§ SUPPLIED TEXT
This is only one equation given but at times it is 2 equations

This would be an example for 2 equations

try it for a cylinder first

y = f(x) = some constant

you could also do it via discs

How does doing it via disc work

you cut it up into small discs horizontally and integrate over those

do you need to rigorously prove this works or just wanna know the technique and main idea

you add up the volume of these discs basically

at x, the radius is f(x) and let the thickness be dx then it's $\int_a^b\pi f(x)^2\diff x$

Coffey

Pi r^2 is tbe equation for the area of a circle and we just plug f(x) - g(x) for the radius? Would g(x) be 0 because it is straight or would it need to be the height of y like in the picture it looks like it's a little below the y axis or a little over it.

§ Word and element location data
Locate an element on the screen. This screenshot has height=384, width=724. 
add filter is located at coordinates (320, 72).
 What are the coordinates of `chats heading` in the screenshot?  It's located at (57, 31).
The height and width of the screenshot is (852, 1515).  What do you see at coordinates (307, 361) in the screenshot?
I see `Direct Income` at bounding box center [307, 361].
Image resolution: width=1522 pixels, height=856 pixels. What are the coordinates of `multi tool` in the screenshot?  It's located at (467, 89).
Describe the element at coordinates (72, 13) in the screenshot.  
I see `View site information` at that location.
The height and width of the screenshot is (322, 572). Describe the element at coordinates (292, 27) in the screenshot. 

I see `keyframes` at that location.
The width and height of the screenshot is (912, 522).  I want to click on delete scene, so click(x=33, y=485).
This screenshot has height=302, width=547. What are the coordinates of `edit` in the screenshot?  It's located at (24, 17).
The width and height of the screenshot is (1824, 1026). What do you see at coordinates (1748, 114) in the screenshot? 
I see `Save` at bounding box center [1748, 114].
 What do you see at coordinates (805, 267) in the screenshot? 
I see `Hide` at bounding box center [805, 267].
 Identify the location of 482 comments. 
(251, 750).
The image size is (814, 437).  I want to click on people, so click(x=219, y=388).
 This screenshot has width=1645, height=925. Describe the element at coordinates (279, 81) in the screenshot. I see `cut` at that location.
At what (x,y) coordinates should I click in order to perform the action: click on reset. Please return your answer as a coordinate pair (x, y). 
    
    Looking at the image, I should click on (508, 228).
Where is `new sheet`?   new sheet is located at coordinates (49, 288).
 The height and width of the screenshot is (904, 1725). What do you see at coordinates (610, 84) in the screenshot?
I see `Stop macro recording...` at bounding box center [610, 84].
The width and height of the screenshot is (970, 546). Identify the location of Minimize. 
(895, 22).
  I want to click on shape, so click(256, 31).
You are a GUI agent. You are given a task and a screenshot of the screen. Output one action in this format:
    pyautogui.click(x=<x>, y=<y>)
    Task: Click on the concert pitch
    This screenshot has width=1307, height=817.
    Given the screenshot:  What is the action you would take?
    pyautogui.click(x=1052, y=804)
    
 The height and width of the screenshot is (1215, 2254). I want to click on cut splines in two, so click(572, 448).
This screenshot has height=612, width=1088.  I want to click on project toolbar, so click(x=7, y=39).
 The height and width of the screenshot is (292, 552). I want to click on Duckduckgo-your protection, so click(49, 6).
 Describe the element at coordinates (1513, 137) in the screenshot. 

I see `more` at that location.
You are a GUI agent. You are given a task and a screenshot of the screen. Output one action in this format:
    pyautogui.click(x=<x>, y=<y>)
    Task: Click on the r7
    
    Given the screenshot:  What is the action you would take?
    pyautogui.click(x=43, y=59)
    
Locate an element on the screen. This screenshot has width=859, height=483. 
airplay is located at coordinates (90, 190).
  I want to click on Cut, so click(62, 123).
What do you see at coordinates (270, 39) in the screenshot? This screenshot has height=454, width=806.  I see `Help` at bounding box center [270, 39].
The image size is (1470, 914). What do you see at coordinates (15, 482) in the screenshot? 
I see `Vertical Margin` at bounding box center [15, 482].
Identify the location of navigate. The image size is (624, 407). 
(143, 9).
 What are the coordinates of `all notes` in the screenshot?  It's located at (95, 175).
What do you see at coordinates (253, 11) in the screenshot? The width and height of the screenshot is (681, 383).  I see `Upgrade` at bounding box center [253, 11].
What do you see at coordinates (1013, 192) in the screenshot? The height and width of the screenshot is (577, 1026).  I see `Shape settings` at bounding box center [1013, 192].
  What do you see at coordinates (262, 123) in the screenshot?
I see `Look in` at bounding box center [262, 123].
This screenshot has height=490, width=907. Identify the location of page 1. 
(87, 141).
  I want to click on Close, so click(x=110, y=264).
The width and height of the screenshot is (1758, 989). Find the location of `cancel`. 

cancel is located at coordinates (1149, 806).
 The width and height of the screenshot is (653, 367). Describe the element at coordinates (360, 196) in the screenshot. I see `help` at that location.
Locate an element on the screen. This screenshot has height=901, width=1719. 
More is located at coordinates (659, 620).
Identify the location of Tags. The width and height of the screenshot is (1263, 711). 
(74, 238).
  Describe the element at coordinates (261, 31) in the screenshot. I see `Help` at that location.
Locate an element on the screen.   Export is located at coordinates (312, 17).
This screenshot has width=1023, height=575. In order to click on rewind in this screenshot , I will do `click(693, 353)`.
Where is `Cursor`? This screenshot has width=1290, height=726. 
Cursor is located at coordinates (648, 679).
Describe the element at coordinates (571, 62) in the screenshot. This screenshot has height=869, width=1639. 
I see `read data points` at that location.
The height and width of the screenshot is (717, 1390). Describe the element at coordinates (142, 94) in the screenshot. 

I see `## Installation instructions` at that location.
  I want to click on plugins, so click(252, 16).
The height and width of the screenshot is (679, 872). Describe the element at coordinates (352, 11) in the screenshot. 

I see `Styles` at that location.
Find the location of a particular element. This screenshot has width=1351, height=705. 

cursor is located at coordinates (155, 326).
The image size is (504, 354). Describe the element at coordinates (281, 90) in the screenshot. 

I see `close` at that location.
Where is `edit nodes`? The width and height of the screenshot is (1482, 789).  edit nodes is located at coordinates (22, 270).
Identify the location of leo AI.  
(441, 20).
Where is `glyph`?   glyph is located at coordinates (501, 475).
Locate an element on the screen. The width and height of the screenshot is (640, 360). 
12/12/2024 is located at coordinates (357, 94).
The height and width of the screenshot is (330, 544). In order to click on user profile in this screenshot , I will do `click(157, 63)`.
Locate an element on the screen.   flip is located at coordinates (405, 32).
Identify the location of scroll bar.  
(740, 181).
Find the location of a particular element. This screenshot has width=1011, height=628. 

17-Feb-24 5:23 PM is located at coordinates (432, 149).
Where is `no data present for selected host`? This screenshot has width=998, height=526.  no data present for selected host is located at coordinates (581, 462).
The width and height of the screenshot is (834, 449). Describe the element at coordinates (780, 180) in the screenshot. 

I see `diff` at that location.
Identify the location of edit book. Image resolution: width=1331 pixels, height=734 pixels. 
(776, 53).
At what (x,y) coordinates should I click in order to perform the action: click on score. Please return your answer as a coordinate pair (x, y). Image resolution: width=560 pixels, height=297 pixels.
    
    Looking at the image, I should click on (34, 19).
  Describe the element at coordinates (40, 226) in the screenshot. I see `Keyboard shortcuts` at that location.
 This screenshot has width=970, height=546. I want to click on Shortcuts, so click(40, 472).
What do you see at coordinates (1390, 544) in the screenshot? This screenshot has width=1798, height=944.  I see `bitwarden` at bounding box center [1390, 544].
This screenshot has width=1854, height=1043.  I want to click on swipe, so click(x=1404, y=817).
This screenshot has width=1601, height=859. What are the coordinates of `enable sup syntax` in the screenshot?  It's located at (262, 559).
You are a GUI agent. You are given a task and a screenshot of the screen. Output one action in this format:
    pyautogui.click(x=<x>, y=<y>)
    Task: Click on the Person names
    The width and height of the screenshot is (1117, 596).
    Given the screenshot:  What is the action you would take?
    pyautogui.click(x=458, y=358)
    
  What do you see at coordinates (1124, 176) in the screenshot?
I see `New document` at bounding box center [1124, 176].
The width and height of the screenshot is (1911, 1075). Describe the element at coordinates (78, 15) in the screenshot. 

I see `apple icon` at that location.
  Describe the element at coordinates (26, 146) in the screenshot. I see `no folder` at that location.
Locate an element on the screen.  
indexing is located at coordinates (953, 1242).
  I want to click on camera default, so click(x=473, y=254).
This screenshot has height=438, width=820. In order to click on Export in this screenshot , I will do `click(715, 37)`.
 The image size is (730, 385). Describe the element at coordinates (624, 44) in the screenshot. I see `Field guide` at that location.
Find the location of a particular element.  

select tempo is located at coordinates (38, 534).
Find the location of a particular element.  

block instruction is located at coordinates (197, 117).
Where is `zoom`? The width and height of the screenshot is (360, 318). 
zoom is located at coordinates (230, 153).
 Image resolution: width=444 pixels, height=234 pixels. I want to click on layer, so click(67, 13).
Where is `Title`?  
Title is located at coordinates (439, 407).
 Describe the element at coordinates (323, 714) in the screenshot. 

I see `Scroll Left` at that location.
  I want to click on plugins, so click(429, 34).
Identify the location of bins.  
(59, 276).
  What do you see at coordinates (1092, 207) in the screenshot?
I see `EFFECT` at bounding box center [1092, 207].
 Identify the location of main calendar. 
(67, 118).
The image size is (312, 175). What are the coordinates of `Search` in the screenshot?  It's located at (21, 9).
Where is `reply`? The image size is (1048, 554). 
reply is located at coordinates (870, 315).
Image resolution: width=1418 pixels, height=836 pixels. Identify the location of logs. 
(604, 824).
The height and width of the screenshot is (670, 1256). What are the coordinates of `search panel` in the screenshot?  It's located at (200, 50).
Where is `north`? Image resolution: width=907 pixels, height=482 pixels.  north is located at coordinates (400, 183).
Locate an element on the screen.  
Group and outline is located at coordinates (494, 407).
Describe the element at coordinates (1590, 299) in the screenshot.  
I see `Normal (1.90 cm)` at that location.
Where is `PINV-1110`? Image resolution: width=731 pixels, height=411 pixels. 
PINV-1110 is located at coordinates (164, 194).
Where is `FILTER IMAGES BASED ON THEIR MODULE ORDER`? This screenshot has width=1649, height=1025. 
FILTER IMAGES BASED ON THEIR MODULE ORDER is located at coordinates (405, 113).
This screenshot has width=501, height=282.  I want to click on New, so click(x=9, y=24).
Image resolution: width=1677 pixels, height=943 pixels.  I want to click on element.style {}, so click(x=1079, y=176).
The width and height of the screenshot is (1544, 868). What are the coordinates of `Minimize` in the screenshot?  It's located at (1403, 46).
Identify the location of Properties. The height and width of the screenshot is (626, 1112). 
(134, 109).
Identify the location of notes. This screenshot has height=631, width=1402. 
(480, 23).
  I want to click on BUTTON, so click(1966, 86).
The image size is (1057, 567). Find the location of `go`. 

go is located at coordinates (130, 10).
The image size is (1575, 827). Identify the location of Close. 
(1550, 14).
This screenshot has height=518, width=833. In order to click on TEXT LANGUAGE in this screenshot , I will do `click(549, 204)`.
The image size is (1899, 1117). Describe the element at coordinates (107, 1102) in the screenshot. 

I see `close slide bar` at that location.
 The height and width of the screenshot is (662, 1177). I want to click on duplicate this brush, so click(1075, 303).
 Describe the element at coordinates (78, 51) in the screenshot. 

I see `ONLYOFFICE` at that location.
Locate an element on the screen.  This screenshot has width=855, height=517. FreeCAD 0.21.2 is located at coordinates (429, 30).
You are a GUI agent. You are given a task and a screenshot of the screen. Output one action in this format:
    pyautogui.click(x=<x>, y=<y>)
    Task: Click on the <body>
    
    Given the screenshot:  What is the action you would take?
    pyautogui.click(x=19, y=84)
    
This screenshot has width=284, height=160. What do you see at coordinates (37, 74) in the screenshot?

§ WHAT YOU NEED TO DO
• a. In the disc-method discussion, what radius and thickness are given to the disc at x?
• b. Reproduce the disc-method discussion from "you add up the" to "little over it.".

§ RESULTS
• a. The radius is f(x) and the thickness is dx.

• b.
you add up the volume of these discs basically

at x, the radius is f(x) and let the thickness be dx then it's $\int_a^b\pi f(x)^2\diff x$

Coffey

Pi r^2 is tbe equation for the area of a circle and we just plug f(x) - g(x) for the radius? Would g(x) be 0 because it is straight or would it need to be the height of y like in the picture it looks like it's a little below the y axis or a little over it.